When asked about orchestral music, most people may respond with general apathy, distaste, or even boredom. Classical music is not often well-received as a choice for an evening with friends or road-trips. So it makes sense that not a large variety of people would show up for a string concert. Yet, this music permeates everyday life and entertainment more than one might imagine.
I would bet that the average person enjoys quite a bit of orchestral music in an average month. Ever heard the music in the Pirates of the Caribbean films? It’s fair to say that most people would have no idea who Hans Zimmer is, but would respond with elation at the mere mentioning of Jack Sparrow or the films’ adventurous soundtrack. Hans Zimmer is one of the great film composers of our time. With work on The Dark Knight, Inception, and even The Lion King, not many average individuals would recognize his prominence in the world of orchestral music, but millions have enjoyed his work across generations of films.
People listen to orchestral and classical music almost every day. For example: Mozart in commercials, ringtones, and even film scores.
Piano Sonata No 11 in A major K 331 Third movement in The Truman Show is one of many examples (starts 1m 17s).

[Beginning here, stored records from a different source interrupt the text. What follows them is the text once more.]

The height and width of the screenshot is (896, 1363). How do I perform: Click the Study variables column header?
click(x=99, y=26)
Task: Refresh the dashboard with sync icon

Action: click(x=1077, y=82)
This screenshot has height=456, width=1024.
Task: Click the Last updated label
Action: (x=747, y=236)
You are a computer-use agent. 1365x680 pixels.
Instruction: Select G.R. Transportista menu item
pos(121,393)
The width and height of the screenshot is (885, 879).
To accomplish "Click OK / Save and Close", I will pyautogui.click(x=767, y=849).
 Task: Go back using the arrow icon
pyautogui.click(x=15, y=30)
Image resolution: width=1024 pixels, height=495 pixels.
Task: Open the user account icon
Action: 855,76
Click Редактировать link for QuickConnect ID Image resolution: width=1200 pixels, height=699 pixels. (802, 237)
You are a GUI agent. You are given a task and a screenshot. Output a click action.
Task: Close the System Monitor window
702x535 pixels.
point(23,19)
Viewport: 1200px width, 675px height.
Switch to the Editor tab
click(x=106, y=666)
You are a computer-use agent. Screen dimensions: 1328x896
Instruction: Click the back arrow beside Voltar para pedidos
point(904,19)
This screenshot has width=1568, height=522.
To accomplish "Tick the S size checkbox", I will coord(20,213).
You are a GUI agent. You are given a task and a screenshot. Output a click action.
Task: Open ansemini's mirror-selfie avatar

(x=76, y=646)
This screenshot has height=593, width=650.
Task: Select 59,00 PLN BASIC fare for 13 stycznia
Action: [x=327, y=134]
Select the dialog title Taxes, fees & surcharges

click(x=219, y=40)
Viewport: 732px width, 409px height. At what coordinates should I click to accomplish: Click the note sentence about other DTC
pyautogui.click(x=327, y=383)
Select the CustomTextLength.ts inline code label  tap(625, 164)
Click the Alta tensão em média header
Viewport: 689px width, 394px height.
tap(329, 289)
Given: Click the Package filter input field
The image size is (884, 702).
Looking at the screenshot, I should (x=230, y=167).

Who’s to say it’s all that boring either? Some of today’s orchestral music shows signs of the times in being more edgy and appealing to younger audiences. Eric Whitacre continually pushes the bar by writing numerous parts for choirs, extremely difficult stringed instrument parts, and naming his songs with titles such as “Godzilla Eats Las Vegas.” Admittedly, some of this newer music is inaccurately dubbed “classical”. The term “classical music” seems to be the most detrimental force on the genre. People often write off any music labeled such as boring. Little do they know, one of their favorite songs might just be by an esteemed composer loved by connoisseurs of classical music the world over.
This video has one of Hans Zimmer’s most famous pieces: Time, from the Inception Soundtrack, set to clips from blockbuster films, many of which Hans scored himself. The fit is perfect.
Taking many different shapes and forms, the broad realm of orchestral music overlaps with popular entertainment in many places. Speaking of Pirates of the Caribbean, Eric Whitacre worked with Hans Zimmer in constructing the fourth film’s score: specifically the choral segment of the mermaid theme. It really is fascinating to observe how orchestral music worms its way into popular culture. While some people would normally fall asleep at the mention of a cello concerto, the change in emotion is palpable as I join others on the edge of my seat at the movies, with a string orchestra and choir tiring away in the background.